Pourquoi ces figures ?

CONSTRUCTION EN COURS…

Au travers de ces portraits de femmes de l’Histoire qui nous sont parvenus, nous découvrons non une femme qui serait sous « tutelle perpétuelle » (tutela mulierum) ou encore « exclues »1 en des termes juridiques, mais une femme vivant simplement dans l’air de son temps en adéquation avec son libre-arbitre. La vision aujourd’hui se trouve assez réductrice et manichéenne.

Au travers du Liber Manualis dicté par Dhuoda, l’on découvre une véritable personne (persona) qui se retrouve étouffée par le manque et se décide à dicter un ouvrage. Sa charge de mère et de femme de duc l’invite, comme on le voit dans l’ouvrage, à une certaine résilience, et à un jugement pragmatique éclairé.

L’esprit moderne préfère penser que si des ouvrages féminins nous manquent, c’est que les femmes sont reléguées au rôle domestique, assujetties à leur père et leur mari.
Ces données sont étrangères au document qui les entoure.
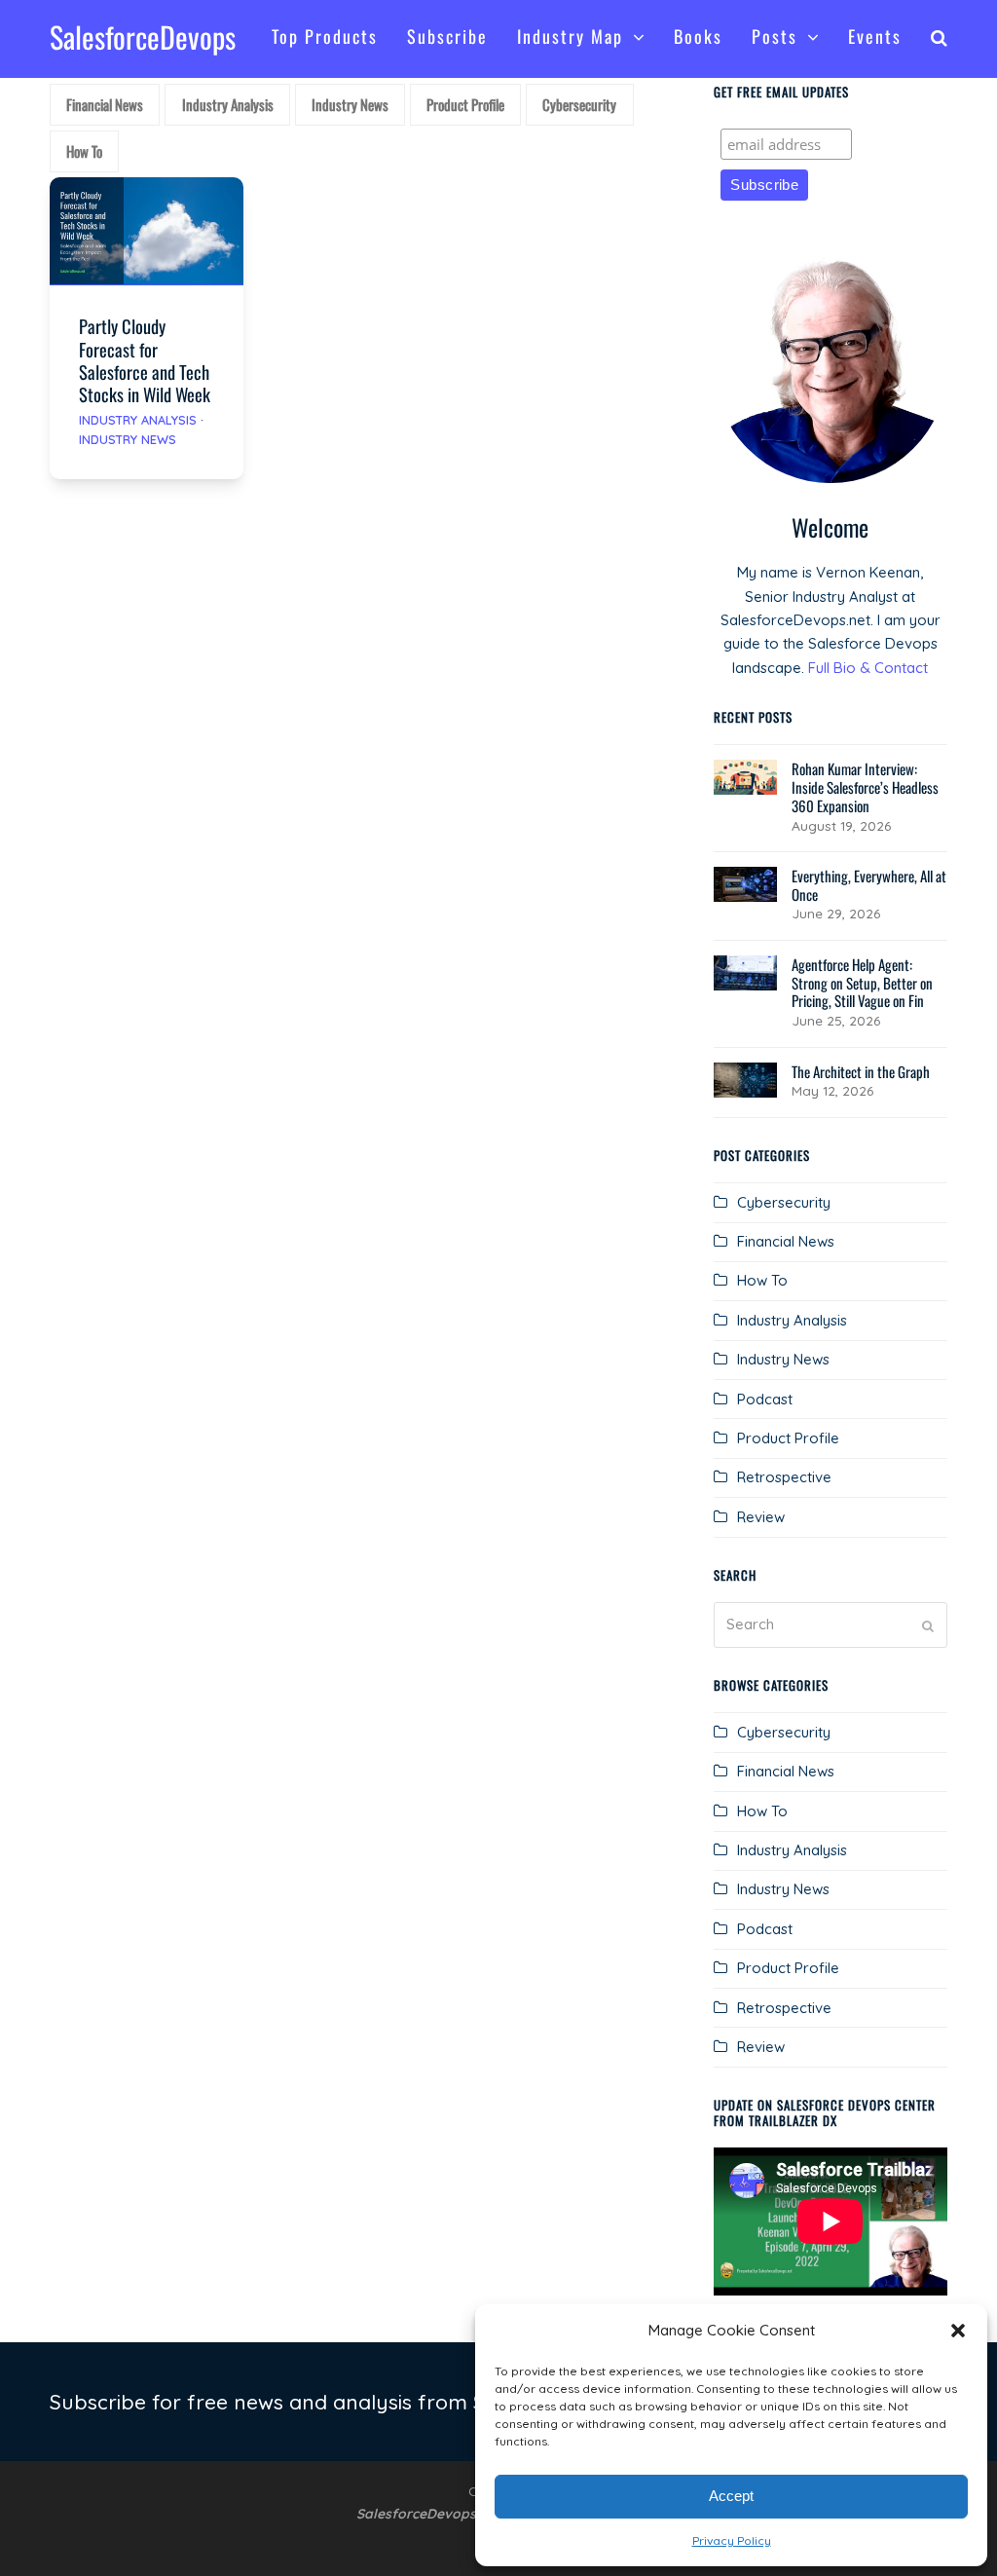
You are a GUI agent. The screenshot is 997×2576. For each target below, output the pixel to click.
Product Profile (788, 1438)
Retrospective (784, 1477)
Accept (731, 2495)
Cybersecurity (784, 1202)
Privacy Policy (731, 2540)
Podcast (765, 1399)
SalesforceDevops (143, 36)
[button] (958, 2330)
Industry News (127, 439)
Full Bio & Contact (868, 667)
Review (761, 1517)
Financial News (785, 1241)
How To (762, 1280)
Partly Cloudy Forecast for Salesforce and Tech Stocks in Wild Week (144, 359)
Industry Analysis (138, 420)
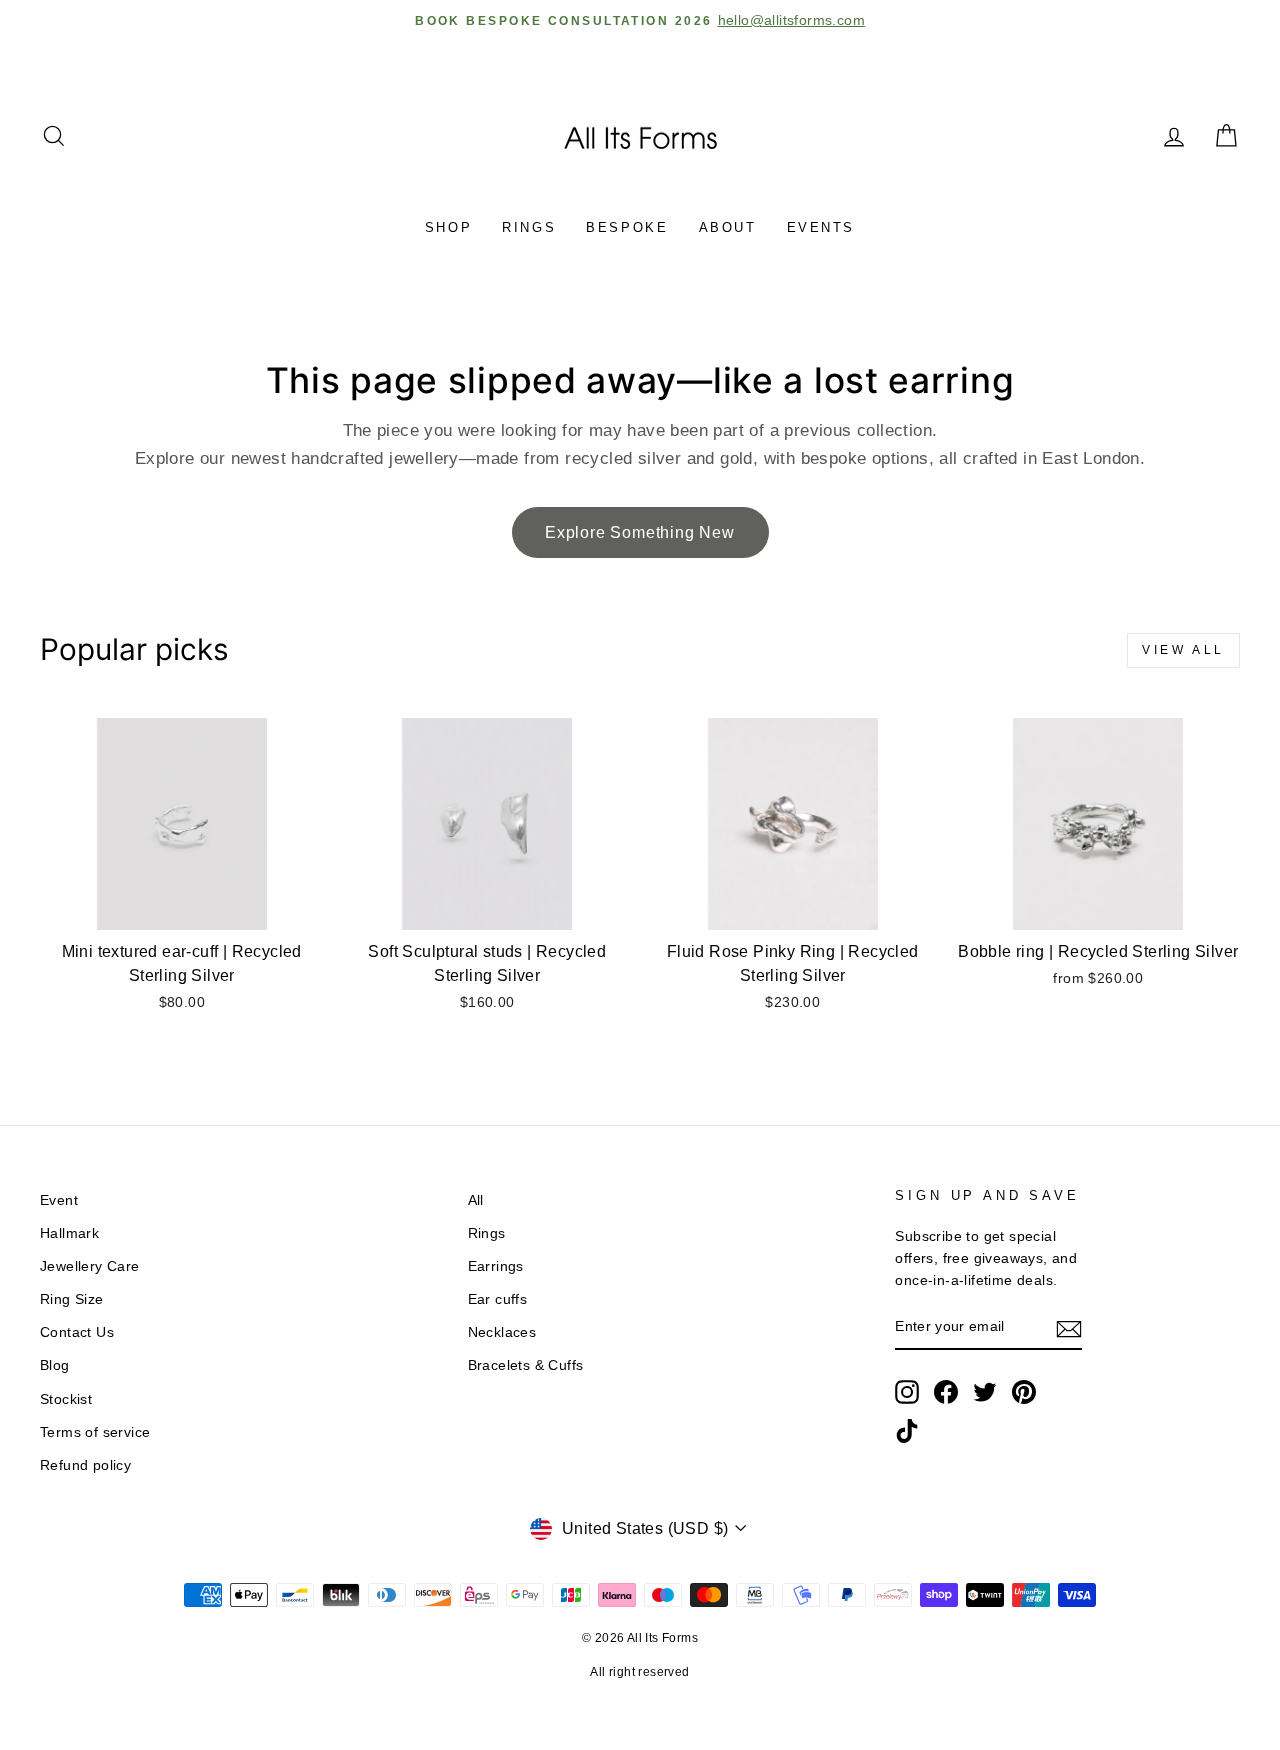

Mais il faut bien comprendre que d’abord le rôle de mère est prenant, et la grande majorité des mères expriment une dévotion viscérale pour leurs enfants. Si elles n’écrivent pas, ou que l’on n’écrit pas sur elles, c’est que leur influence se compte en complémentarité de celle de leur mari.

La bonne gestion du foyer et des terres est concomitante. Et leur instruction dans le milieu aristocratique n’est pas à éprouver. Mais qu’en est-il des autres milieux sociaux ?…

Dans une période proche de celle de Dhuoda nous savons d’après les mots d’Eginhard que Charlemagne désire pour ses filles la même instruction que ses fils pour les arts libéraux.

Les hommes chargés des affaires extérieures ne sont-ils pas plus exposés et justement plus prompts à ce que l’on écrivent sur eux ? Mais autrement, si l’on se défait des paradigmes des époques données et que l’on regarde la postérité. Autant de femmes et d’hommes sont cités en dans l’Histoire du haut Moyen Âge2.

Les femmes préférant s’émanciper de leurs fonctions, ou préférant leur liberté personnelle n’étaient que peu punies au haut Moyen Âge.

Ce que cette étude se propose d’analyser au travers de ressources littéraires et hagiographies, c’est que si cette tutelle est formalisée, elle est pour la société du haut Moyen Âge, peu contraignante en pratique.

Dans une période proche de celle de Dhuoda nous savons d’après les mots d’Eginhard3 que Charlemagne désire pour ses filles la même instruction que ses fils pour les arts libéraux.